Business travelers to France are in the sights of online rental marketplace Airbnb, according to a senior official on Thursday at the company best known for hosting holidaymakers.
Airbnb For Business was launched in 2015 for companies looking for new and cheaper ways to accommodate staff on business trips and for Airbnb to keep up its rapid expansion.
Business travel is growing faster than leisure travel and corporate customers now account for some 15 percent of rental nights booked on Airbnb.

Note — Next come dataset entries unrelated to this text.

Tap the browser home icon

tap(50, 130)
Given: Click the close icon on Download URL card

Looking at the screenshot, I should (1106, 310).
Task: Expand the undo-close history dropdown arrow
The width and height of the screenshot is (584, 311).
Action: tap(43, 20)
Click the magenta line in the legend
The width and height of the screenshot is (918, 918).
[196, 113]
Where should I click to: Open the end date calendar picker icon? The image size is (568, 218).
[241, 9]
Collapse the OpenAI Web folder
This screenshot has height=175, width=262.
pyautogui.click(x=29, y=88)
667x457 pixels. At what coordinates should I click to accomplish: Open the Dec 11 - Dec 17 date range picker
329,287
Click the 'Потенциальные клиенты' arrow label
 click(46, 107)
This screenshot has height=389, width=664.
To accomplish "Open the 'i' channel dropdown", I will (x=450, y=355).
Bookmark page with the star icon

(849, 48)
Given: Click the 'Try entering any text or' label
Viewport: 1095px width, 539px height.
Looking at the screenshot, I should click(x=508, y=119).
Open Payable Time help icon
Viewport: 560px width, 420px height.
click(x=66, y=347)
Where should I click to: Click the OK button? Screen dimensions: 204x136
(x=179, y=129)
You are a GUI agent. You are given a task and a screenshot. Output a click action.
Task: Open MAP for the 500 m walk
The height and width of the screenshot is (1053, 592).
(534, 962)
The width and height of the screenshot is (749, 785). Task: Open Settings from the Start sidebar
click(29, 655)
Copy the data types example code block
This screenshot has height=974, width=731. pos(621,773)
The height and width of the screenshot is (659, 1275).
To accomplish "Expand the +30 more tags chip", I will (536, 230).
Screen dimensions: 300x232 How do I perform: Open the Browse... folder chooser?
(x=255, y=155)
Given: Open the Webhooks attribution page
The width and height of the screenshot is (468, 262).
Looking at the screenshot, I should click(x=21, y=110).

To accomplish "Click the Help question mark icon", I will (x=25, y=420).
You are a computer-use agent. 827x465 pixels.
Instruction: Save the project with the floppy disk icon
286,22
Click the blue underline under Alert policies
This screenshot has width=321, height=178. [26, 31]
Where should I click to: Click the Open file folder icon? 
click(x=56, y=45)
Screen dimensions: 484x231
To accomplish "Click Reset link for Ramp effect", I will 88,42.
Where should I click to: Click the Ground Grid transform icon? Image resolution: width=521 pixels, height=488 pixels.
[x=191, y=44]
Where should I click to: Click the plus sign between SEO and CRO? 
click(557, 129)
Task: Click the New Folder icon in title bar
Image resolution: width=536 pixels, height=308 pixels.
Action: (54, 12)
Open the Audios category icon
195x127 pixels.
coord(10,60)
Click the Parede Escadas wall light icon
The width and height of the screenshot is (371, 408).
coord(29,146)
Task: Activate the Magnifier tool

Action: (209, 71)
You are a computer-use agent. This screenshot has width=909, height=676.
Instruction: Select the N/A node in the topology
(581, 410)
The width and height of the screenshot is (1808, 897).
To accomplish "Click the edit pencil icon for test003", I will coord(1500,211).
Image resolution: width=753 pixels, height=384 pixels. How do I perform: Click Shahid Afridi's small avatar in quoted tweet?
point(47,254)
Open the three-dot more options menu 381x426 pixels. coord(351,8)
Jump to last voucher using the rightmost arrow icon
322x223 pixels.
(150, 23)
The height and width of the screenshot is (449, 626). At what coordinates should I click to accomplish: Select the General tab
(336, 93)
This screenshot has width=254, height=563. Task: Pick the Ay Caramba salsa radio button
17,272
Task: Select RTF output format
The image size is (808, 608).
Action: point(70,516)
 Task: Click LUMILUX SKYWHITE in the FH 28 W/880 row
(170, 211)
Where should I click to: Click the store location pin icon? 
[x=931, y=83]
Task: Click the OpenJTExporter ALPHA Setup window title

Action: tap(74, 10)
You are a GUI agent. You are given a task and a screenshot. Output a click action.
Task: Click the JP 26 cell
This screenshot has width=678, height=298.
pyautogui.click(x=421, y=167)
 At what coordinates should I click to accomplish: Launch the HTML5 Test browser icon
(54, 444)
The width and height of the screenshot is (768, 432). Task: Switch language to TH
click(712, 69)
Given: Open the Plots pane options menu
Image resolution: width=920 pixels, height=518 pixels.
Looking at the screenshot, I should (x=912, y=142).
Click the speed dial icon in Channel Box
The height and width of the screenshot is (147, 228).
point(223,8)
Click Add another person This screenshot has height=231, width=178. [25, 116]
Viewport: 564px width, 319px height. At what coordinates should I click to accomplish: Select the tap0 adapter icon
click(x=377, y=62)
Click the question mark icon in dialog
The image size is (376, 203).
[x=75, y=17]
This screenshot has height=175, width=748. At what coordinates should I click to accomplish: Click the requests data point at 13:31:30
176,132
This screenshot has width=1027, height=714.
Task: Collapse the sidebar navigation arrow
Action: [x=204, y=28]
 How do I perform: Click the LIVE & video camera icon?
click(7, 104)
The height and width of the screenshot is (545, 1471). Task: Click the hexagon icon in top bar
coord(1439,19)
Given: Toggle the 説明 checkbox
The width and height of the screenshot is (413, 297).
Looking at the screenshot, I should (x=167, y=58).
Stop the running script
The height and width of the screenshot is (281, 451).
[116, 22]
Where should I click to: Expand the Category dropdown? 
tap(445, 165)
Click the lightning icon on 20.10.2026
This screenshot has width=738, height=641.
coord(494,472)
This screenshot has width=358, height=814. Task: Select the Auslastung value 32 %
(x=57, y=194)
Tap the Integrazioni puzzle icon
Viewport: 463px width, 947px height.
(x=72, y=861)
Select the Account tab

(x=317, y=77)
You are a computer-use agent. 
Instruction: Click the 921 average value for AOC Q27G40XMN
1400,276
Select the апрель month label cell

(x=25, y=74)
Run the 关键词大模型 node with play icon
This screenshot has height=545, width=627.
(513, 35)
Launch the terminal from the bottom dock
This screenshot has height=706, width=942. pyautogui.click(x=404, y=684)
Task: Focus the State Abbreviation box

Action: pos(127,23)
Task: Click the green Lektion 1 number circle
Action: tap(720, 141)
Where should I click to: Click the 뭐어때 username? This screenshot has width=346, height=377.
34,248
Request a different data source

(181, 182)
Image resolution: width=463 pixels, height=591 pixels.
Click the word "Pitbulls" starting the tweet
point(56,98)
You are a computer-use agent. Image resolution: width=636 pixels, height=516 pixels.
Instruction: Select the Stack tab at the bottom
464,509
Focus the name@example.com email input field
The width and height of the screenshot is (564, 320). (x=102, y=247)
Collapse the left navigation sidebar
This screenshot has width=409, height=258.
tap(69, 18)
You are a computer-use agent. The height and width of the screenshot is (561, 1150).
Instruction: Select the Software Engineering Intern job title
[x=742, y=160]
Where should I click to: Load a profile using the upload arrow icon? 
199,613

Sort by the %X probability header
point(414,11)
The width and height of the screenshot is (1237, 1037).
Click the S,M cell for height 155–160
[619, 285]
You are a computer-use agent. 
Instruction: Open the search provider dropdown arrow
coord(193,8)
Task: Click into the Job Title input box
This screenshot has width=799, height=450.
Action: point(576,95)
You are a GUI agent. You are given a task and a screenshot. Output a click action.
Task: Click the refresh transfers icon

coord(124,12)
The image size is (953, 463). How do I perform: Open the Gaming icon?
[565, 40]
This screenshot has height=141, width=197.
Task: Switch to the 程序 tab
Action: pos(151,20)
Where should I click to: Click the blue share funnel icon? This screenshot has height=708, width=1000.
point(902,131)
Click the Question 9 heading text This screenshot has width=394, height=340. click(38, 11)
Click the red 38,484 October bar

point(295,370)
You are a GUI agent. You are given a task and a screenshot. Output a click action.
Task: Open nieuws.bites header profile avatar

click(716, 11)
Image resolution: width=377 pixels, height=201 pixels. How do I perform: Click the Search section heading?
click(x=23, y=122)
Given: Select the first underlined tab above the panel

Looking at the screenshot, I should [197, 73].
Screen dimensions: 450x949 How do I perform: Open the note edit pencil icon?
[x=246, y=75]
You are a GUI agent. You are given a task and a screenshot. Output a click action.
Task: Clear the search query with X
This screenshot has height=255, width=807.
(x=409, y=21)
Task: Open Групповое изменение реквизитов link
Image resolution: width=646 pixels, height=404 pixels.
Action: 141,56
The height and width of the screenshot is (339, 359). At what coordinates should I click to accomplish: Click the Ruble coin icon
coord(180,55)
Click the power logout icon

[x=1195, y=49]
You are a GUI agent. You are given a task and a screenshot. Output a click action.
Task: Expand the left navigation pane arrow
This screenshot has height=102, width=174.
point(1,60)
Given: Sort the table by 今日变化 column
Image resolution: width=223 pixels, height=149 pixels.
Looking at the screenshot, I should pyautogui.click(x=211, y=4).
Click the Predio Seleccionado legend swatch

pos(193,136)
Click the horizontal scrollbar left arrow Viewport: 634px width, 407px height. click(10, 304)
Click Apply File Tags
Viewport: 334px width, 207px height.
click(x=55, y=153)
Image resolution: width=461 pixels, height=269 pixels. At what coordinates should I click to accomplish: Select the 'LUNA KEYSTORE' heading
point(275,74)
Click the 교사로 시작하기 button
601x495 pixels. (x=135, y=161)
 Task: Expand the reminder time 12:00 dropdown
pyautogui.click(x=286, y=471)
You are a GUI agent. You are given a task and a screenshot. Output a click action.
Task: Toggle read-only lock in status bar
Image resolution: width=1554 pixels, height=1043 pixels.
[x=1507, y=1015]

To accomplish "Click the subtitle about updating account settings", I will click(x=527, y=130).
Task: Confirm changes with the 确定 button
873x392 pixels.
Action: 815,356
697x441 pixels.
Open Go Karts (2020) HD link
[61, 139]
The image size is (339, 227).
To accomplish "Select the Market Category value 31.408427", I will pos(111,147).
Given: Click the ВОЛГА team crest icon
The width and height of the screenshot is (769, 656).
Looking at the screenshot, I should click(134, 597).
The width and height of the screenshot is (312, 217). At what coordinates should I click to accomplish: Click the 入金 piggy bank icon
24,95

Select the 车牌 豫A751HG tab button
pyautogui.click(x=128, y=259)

The goal is to lift that ratio to 30 percent by 2020.
“We think there are very good prospects for Airbnb in business travel and France is definitely a market we are looking at,” Jon Liebtag, Airbnb’s head of business travel for EMEA told Reuters, mentioning Germany and Britain too.
In France last year the number of stays booked on Airbnb by business travelers grew four-fold.
With over 400,000 listings, France is Airbnb’s second largest market after the United States, and Paris, the most visited city in the world, is its biggest single market, with 65,000 homes listed.
AMBITIONS UNCHECKED
Founded in San Francisco in 2008, Airbnb, which matches people wishing to rent out all or part of their homes to temporary guests, has become a mainstay for holidaymakers.
Liebtag, who moved from San Francisco to London in April to spearhead the European push, was in Paris on Thursday to meet potential corporate clients.
“Right now we focus mostly on Paris but we will expand elsewhere in France,” he said.
Initial corporate clients include tech-focused groups like BlablaCar, Europe’s biggest ride-sharing start-up, but Airbnb is seeing larger more established firms joining, such as Morgan Stanley and Ernst & Young.
Worldwide, business travel spending reached $1.3 trillion in 2016 and is estimated to grow by 6.1 percent in 2018 and 7 percent in 2019 and 2020, according to the Global Business Travel Association.
In France, business-travel spending was $38.6 billion in 2016 and is expected to reach $56.2 billion in 2021.
Airbnb has launched “Business Travel Ready”, through which users can select accommodation which fulfill requirements such as Wi-Fi, 24-hour check-in and a laptop-ready workspace.
NOT ALL PLAIN SAILING
The firm has clashed with hoteliers and authorities in cities from New York to Amsterdam, Berlin and Paris which in some cases are limiting short-term rentals. Critics accuse it of exacerbating housing shortages and driving out lower-income residents.
Its push into business travel may attract further ire from traditional hotel groups, which see Airbnb as unfair competition. Some 48 percent of bookings at hotels in France are for business travel in France. That ratio is as high as 60 percent for AccorHotel (ACCP.PA), Europe’s largest hotelier.
Liebtag played down those concerns.
“I do not look at hotels as a competition for this type of travel. We are not going after the road warriors who are traveling 100 days a year,” he said.
An estimated 60 percent of Airbnb customers are tech-savvy “millennials”.
“Business travel is the loneliest type of travel away from your family and friends. You want to feel at home and the ability to live like a local,” Liebtag said.
Privately-held Airbnb raised $1 billion in its latest round of funding in March, valuing the company at $31 billion. The company which operates in more than 65,000 cities worldwide turned profitable in the second quarter of 2016.